Everyone,  it seems, is raving about Robert Goolrick’s novel A Reliable Wife. Sadly, I am not going to be one of those people. I don’t mean to imply that I didn’t enjoy the book; I actually liked the book quite a lot (once I got past the first dry chapter). Still, there were elements of the book that just didn’t work for me.

A Reliable Wife tells the story of Ralph Pruitt, a wealthy man who lives in Wisconsin. He’s been a widower for the past twenty years and when the story opens he is standing on the platform at the train station waiting for Catherine Land, his soon-to-be-bride. Catherine has answered Truitt’s advertisement in a St. Louis paper for ‘a reliable wife.’ It is 1907.

Not all is as it seems with these two characters, though. Each has hidden agendas and secrets galore and as I read I imagined the fantastic movie this would make. Did it make a fantastic book, though, that’s the question. Well, yes and no.

What did A Reliable Wife do well?

It gave the reader a real glimpse into the hardships and isolation of a mid-western winter. It dealt sympathetically with the novel’s central characters: Catherine and Truitt. Truitt is especially well-drawn. He is a man who selfishly chases  erotic pleasures for much of his young life, returning to the family business only after his father dies. His story unfolds a little at a time, saving one last ’secret’ for the novel’s final pages.

Catherine comes to him the supposed daughter of missionaries, but her story is actually far more sordid.  It gives nothing away to say that she has come to Wisconsin to marry and then murder Truitt by way of arsenic poisoning.

What did A Reliable Wife do less well?

At a certain point in the novel I felt like everything became melodramatic.
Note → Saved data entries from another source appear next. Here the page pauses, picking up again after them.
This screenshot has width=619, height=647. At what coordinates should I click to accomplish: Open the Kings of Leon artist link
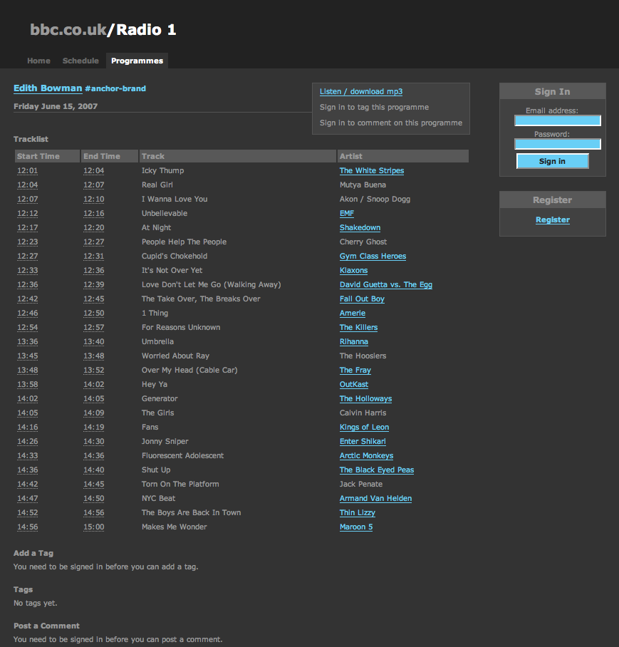(364, 427)
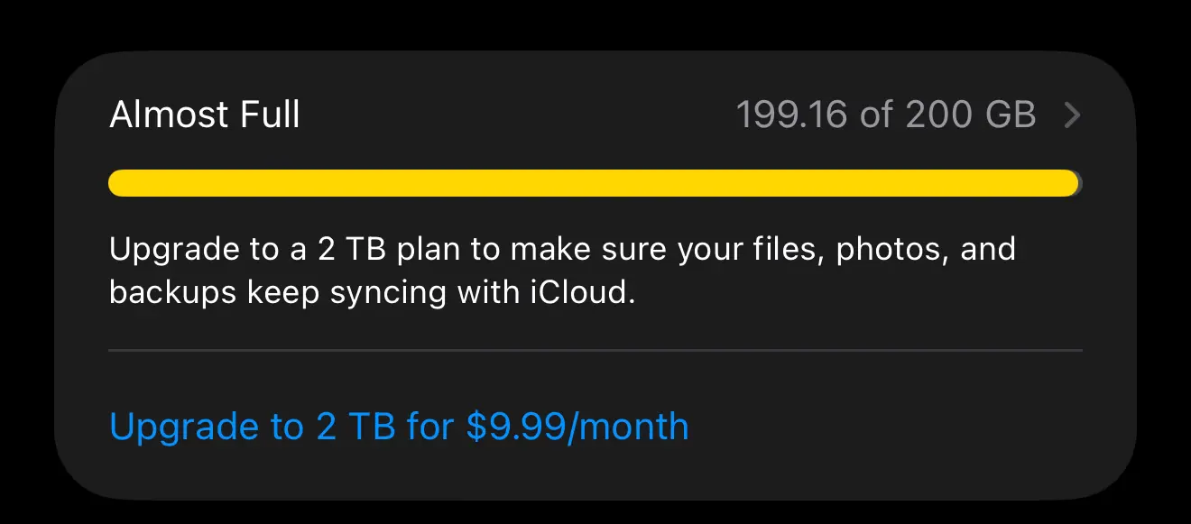Click the middle of the yellow progress bar
This screenshot has width=1191, height=524.
[x=594, y=183]
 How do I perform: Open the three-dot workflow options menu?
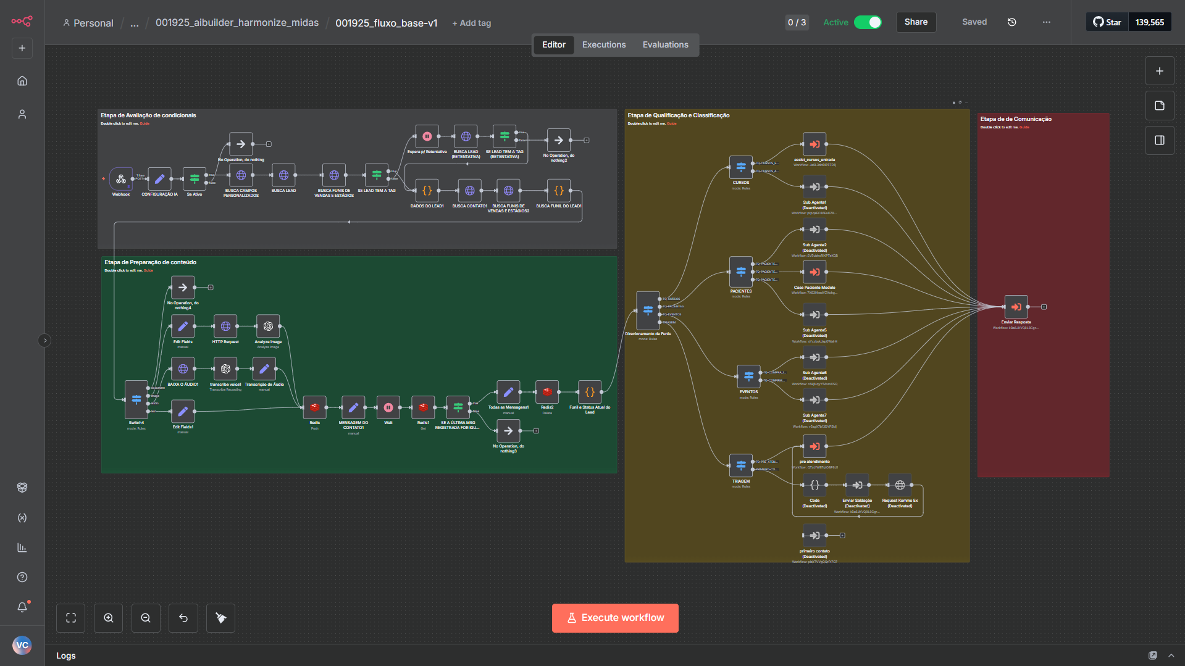(1046, 22)
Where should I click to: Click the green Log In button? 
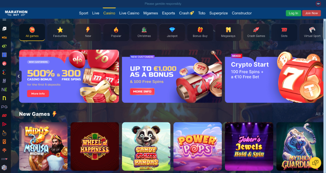(x=293, y=13)
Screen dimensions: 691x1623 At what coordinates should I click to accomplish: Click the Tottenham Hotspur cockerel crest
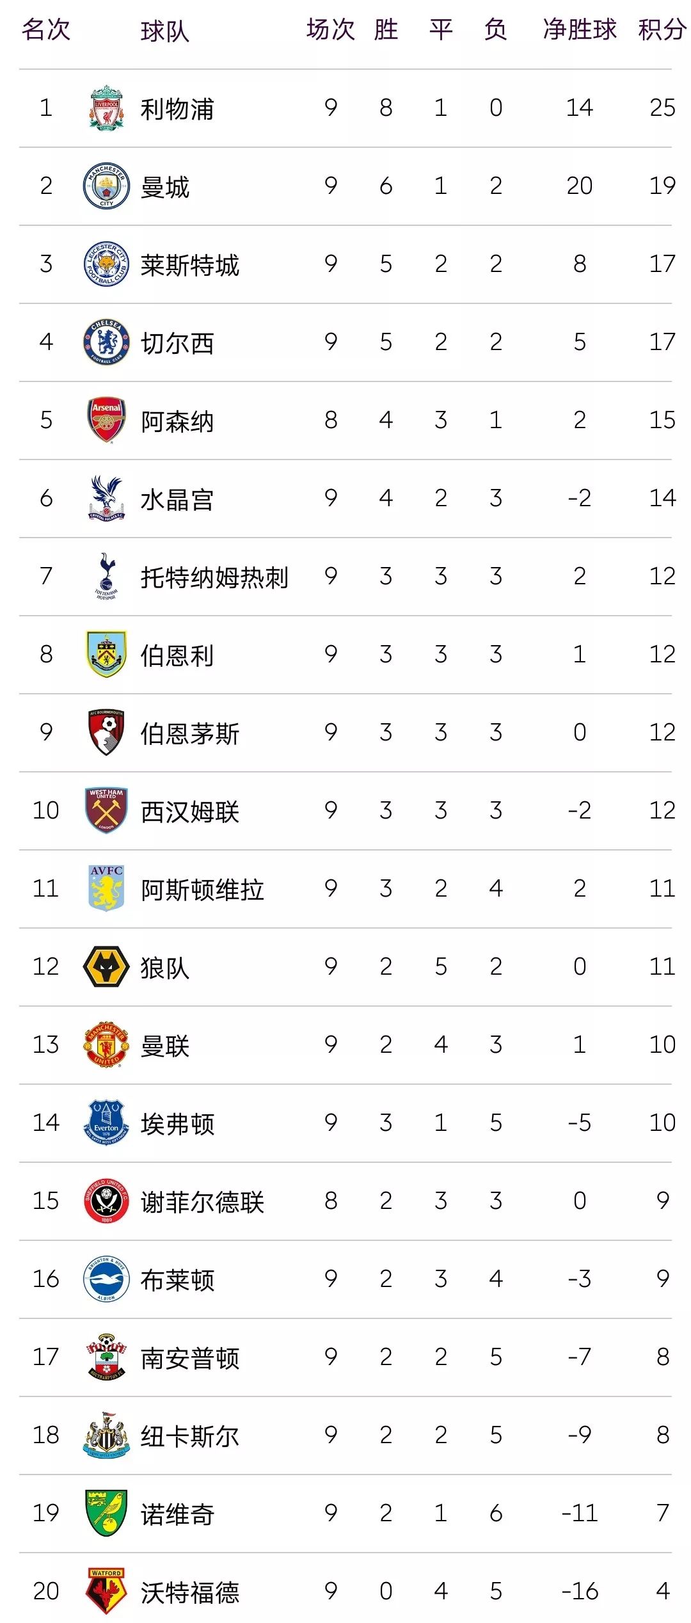click(106, 576)
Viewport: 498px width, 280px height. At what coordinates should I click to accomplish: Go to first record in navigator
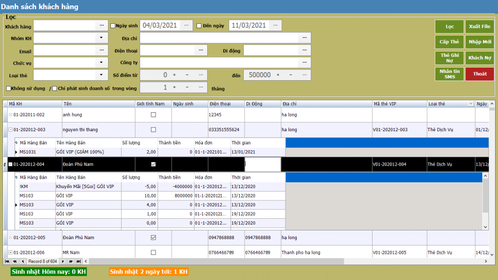7,262
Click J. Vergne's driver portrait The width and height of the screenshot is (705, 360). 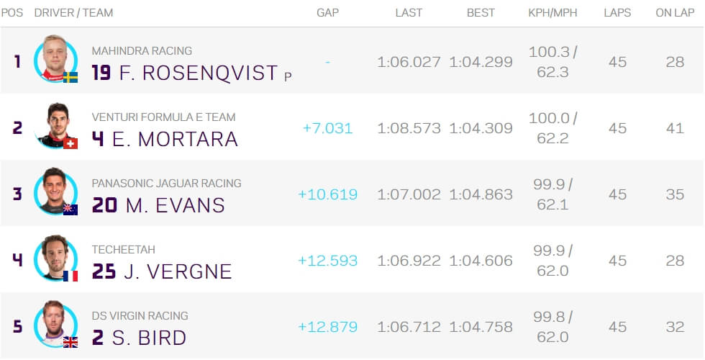point(55,258)
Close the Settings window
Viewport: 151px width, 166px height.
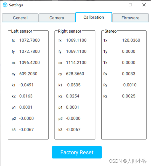click(144, 5)
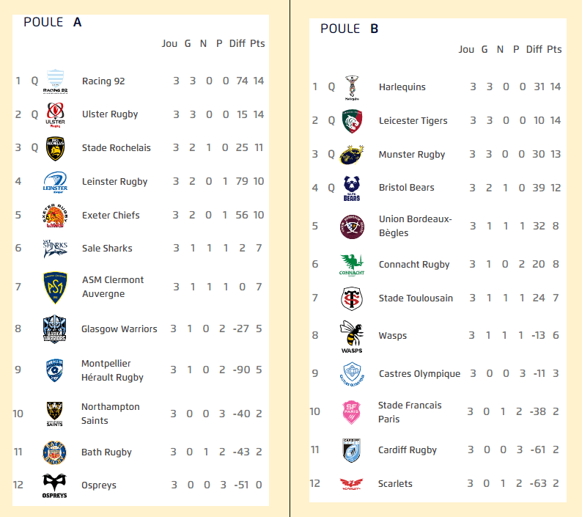Select the Scarlets team logo
Image resolution: width=582 pixels, height=517 pixels.
(352, 484)
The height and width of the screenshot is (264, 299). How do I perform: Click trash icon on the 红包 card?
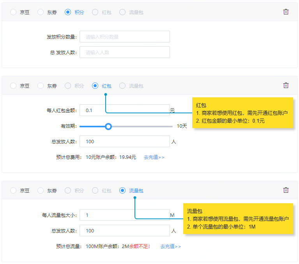286,85
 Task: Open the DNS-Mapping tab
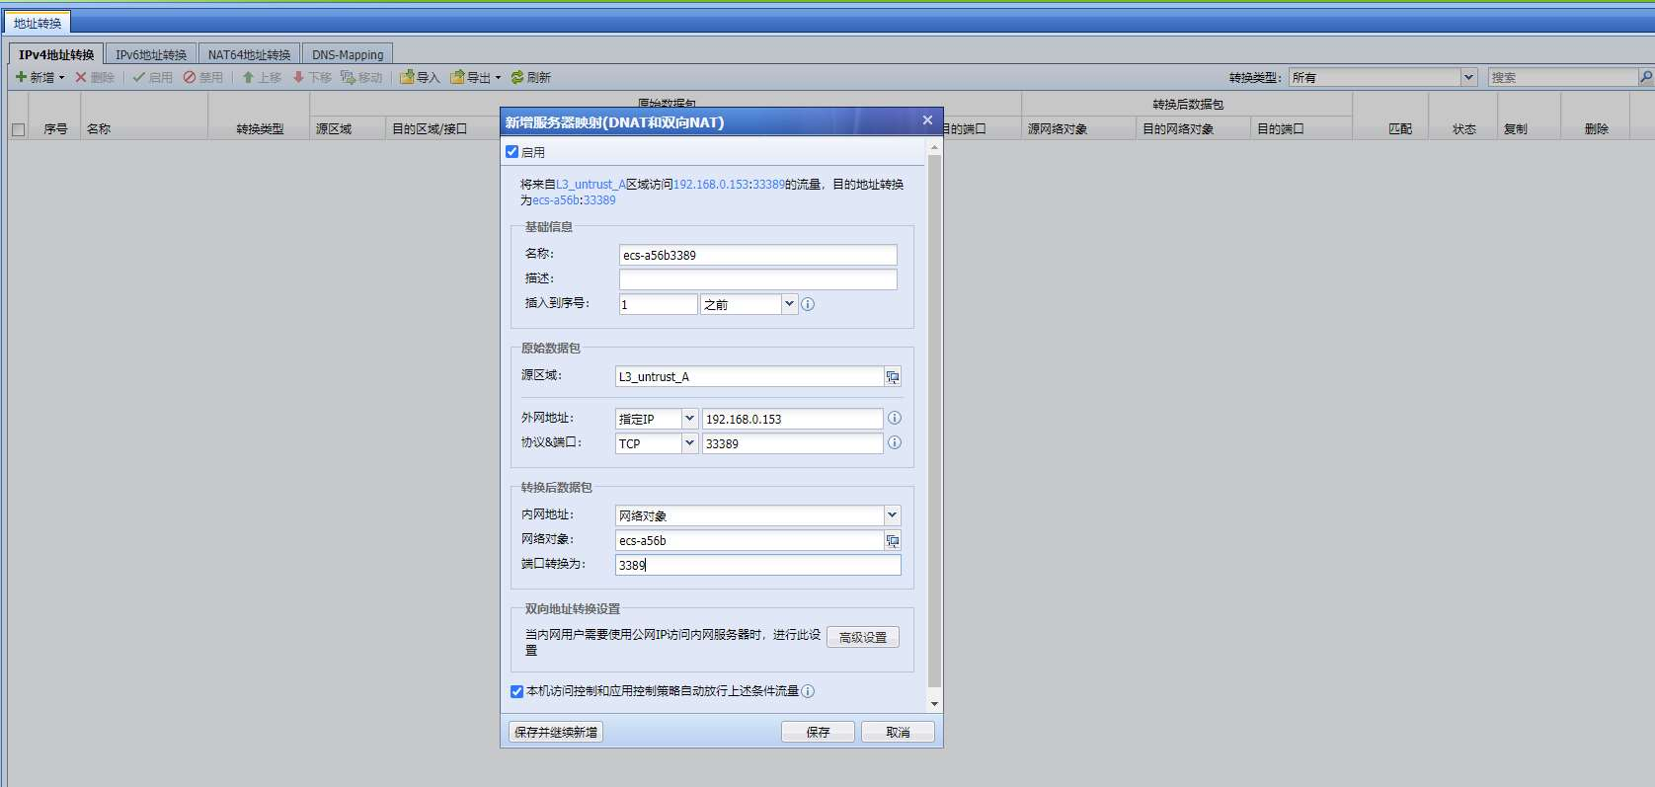pyautogui.click(x=348, y=54)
Sub-plots did nothing to advance the story. Catherine’s sister, Alice, is introduced near the middle of the book and I know it’s meant to juxtapose her life with Catherine’s, but for me it seemed tacked on. We hear tidbits of violent crimes or horrible accidents which have happened in Truitt’s community followed by the author’s statement ”such things happen”, as if this explains all the wrong-doing in the world. Or, perhaps, to say that some things can’t be explained.

Ultimately, A Reliable Wife asks the question: Is it possible to be redeemed? Truitt wants to make up for what he believes is a horrible mark against him as a father. Catherine makes a decision which changes the course of her future. Other characters hold on to their anger and bitterness and suffer a more drastic fate.

There is also the question of suspense. I wouldn’t say that the book was suspenseful in the way modern readers might expect. We know from the book’s jacket that Truitt and Catherine are hiding something and so we start reading with the knowledge that not everything is as it seems. I don’t think the story is propulsive because of any so-called suspense.  A lot of stuff happens and it happens at a relatively quick clip. On a few occasions  (especially towards the end) I actually felt I was being told what was happening rather than watching the story unfold.

One thing that totally surprised me about this book was the amount of sex in it. These are people with very real human appetites and the book does a terrific job with sensual details of all sorts: the sex is not the fade-to-black kind. Truitt’s sexual reawakening, in particular, is impressively realistic.

All this to say that I enjoyed reading the book, but I didn’t feel totally satisfied when I’d finished.